"Палестинский цикл" П.А. Вяземского: особенности мировосприятия и жанровой традиции
Автор: Александрова-Осокина Ольга Николаевна
Журнал: Новый филологический вестник @slovorggu
Рубрика: Русская литература
Статья в выпуске: 4 (47), 2018 года.
Бесплатный доступ
В статье рассматривается лирика П.А. Вяземского, посвященная теме Палестины. Пять стихотворений, образующих «палестинский цикл» («Иерусалим», «Палестина», «Одно сокровище», «Александру Андреевичу Иванову», «Чуфут-Кале», «Памяти Авраама Сергеевича Норова»), имеют биографические истоки и одновременно связаны с христианско-православным мироощущением поэта во второй половине его жизненного и творческого пути. Поэтому «палестинская» тематика находила отражение и в других его сочинениях (в литературной критике, дневниках, публицистике). В статье показано, что образ Палестины стал для Вяземского источником религиозно-философских размышлений о духовном смысле человеческого и исторического бытия, о природе творчества и предназначении художника. «Палестинский цикл» относится к духовной поэзии: художественный мир и ценностная иерархия выстроены с ориентиром на «авторитетное слово» Священного Писания, а Священный (Библейский) хронотоп организует сюжетно-композиционную и ценностно-смысловую целостность художественного мира произведений. Стихотворения несут отпечаток различных жанровых элементов как светской, так и церковной литературы (автобиография, исповедь, молитва, житие, ода, элегия, послание); их поэтику отличает переплетение пейзажных, портретных, этнографических деталей, библейских цитат и реминисценций, символики. Осмысление лирики Вяземского в предложенном аспекте вносит вклад в формирование новой ценностной и эстетической парадигмы русской литературы, связанной с темой «русская литература и христианство».

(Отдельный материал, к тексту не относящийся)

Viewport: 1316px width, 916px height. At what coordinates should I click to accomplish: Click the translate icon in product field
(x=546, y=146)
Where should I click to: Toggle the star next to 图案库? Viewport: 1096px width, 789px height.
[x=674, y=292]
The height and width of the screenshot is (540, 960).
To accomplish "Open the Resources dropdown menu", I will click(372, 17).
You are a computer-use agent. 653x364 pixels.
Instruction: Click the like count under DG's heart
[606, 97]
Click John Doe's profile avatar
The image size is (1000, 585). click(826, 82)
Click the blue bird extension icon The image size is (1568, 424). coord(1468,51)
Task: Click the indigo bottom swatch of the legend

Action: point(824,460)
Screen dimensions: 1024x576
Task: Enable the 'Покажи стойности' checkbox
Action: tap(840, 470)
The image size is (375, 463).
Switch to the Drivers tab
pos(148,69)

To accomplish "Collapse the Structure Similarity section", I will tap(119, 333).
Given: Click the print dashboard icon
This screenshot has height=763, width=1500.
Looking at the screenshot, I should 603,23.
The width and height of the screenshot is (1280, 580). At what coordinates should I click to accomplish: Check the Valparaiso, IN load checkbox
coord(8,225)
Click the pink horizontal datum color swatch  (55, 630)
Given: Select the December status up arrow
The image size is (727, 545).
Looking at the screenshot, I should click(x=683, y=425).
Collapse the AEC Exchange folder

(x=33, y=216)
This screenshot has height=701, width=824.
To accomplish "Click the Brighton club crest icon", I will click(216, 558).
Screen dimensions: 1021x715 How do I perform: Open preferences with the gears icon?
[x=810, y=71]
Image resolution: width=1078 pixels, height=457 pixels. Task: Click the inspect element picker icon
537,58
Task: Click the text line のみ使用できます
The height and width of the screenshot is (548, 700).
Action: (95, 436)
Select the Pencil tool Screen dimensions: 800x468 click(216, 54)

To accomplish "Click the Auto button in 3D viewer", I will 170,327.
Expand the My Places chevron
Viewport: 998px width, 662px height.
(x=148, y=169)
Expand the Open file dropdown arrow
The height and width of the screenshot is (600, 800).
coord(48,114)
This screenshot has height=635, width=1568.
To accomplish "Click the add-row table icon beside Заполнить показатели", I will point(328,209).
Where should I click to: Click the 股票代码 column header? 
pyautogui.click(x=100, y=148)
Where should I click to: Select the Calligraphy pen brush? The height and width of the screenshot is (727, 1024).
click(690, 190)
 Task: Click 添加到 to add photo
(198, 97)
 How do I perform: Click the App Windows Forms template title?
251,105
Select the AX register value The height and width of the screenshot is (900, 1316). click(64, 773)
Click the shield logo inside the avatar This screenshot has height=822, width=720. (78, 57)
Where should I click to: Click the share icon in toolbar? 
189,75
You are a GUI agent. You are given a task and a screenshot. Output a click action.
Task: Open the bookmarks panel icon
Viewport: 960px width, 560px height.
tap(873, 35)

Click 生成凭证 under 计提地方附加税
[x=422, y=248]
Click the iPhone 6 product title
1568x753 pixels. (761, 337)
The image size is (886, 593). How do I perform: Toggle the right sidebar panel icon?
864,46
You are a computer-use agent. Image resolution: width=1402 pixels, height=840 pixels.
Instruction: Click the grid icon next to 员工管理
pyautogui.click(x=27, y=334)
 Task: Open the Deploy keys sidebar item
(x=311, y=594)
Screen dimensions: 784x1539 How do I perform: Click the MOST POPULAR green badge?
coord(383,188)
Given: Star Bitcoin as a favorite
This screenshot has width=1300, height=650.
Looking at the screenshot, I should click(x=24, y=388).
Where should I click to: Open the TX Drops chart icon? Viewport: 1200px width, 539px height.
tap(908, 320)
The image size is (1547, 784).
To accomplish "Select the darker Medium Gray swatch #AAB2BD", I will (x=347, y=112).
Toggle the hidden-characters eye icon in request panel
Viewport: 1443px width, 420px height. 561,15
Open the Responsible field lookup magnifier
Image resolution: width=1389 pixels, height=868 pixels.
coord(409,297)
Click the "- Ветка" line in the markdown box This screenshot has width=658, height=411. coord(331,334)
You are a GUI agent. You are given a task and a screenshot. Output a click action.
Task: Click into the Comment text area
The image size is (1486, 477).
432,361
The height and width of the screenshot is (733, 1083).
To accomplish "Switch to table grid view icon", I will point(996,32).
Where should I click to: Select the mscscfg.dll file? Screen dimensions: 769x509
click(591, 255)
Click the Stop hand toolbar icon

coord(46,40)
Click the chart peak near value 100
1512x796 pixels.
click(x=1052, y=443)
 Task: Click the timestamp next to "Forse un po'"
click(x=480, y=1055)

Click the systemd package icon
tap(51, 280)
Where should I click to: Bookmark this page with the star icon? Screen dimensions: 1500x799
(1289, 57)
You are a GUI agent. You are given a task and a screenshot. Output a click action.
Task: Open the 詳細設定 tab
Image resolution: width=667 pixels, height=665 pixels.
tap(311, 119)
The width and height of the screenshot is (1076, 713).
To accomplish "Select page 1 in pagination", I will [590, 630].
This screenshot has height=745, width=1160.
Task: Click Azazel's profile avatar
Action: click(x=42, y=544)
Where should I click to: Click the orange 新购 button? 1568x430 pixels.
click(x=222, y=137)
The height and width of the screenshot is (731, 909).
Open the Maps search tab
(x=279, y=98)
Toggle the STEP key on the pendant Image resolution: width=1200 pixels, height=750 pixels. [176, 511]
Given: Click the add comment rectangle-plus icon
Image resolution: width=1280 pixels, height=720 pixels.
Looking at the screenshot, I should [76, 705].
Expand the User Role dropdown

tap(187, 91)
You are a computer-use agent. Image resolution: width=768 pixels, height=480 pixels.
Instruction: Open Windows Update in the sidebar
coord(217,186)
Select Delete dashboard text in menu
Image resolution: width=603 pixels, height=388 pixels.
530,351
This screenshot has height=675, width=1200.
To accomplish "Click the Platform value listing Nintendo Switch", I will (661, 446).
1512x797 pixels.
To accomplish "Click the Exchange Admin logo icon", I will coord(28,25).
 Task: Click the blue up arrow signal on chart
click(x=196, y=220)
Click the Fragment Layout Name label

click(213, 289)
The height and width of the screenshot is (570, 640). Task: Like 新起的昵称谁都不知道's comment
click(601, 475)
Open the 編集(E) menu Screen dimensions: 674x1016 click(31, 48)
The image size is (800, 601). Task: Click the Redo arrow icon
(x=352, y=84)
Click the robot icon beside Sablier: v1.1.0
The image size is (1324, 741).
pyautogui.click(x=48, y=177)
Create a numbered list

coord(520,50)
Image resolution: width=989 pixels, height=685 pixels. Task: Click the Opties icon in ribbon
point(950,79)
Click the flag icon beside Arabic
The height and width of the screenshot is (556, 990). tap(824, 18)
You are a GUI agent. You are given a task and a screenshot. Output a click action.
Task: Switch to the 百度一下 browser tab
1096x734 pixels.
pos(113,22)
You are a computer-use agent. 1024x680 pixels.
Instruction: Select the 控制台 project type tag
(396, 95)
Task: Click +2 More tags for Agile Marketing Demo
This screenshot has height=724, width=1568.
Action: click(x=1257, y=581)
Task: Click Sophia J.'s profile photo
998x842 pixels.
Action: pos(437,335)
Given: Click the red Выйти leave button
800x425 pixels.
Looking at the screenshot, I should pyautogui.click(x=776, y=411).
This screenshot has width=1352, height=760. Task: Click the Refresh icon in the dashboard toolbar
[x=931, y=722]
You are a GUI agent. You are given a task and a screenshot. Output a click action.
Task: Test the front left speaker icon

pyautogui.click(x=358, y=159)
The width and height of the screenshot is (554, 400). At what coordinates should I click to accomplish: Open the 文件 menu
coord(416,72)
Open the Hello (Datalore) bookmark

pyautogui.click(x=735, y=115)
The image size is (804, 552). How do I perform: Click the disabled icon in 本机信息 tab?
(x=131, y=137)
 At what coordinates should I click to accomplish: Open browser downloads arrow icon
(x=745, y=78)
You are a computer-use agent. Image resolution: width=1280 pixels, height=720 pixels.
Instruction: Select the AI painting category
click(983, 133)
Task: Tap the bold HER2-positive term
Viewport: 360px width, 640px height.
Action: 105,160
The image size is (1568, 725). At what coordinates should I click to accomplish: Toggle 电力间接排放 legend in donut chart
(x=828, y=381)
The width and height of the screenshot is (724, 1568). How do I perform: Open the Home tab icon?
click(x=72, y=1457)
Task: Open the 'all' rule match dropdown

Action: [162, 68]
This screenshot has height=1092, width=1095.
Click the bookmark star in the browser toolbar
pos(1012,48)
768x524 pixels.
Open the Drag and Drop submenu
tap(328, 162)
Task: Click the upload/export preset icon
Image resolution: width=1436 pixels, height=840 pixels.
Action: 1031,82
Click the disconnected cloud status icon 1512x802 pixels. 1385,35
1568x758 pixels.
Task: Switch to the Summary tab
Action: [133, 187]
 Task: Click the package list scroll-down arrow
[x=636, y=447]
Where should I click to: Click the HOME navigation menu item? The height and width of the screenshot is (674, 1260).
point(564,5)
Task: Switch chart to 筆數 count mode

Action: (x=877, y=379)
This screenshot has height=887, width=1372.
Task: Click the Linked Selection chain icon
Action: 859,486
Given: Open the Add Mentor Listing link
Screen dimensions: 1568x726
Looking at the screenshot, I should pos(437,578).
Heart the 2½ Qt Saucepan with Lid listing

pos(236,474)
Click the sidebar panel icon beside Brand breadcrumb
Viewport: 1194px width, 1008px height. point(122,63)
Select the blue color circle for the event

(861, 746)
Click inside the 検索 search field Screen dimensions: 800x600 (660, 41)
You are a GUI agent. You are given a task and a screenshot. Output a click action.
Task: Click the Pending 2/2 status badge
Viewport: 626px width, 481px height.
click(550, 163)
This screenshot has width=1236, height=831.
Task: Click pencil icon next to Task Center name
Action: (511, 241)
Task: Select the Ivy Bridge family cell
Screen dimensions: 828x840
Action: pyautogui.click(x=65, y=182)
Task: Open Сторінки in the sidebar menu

П.а. вяземский, лирика, духовно-религиозное содержание русской литературы, реализм в поэзии, символика, ода, элегия, послание
Короткий адрес: https://sciup.org/149127119
IDR: 149127119 | DOI: 10.24411/2072-9316-2018-00067
Текст научной статьи "Палестинский цикл" П.А. Вяземского: особенности мировосприятия и жанровой традиции
В 1850 г. П.А. Вяземский совершил поездку в Иерусалим. Впечатления от палестинского путешествия нашли отражение в дневнике писателя (изданном только после его смерти в 1883 г. [Вяземский 1883]) и в нескольких стихотворениях: «Иерусалим» (1850), «Палестина» (1853), «Одно сокровище» (1853), «Александру Андреевичу Иванову» (1858), «Чуфут-Кале» (1867), «Памяти Авраама Сергеевича Норова» (1869). Эти произведения связаны общностью темы, мировоприятия, духовной традиции, к которой подключается автор, и могут быть рассмотрены как единое целое, как «палестинский цикл», в котором автор воссоздает художественный образ священного пространства Святой Земли, размышляет о духовном смысле истории и человеческой жизни.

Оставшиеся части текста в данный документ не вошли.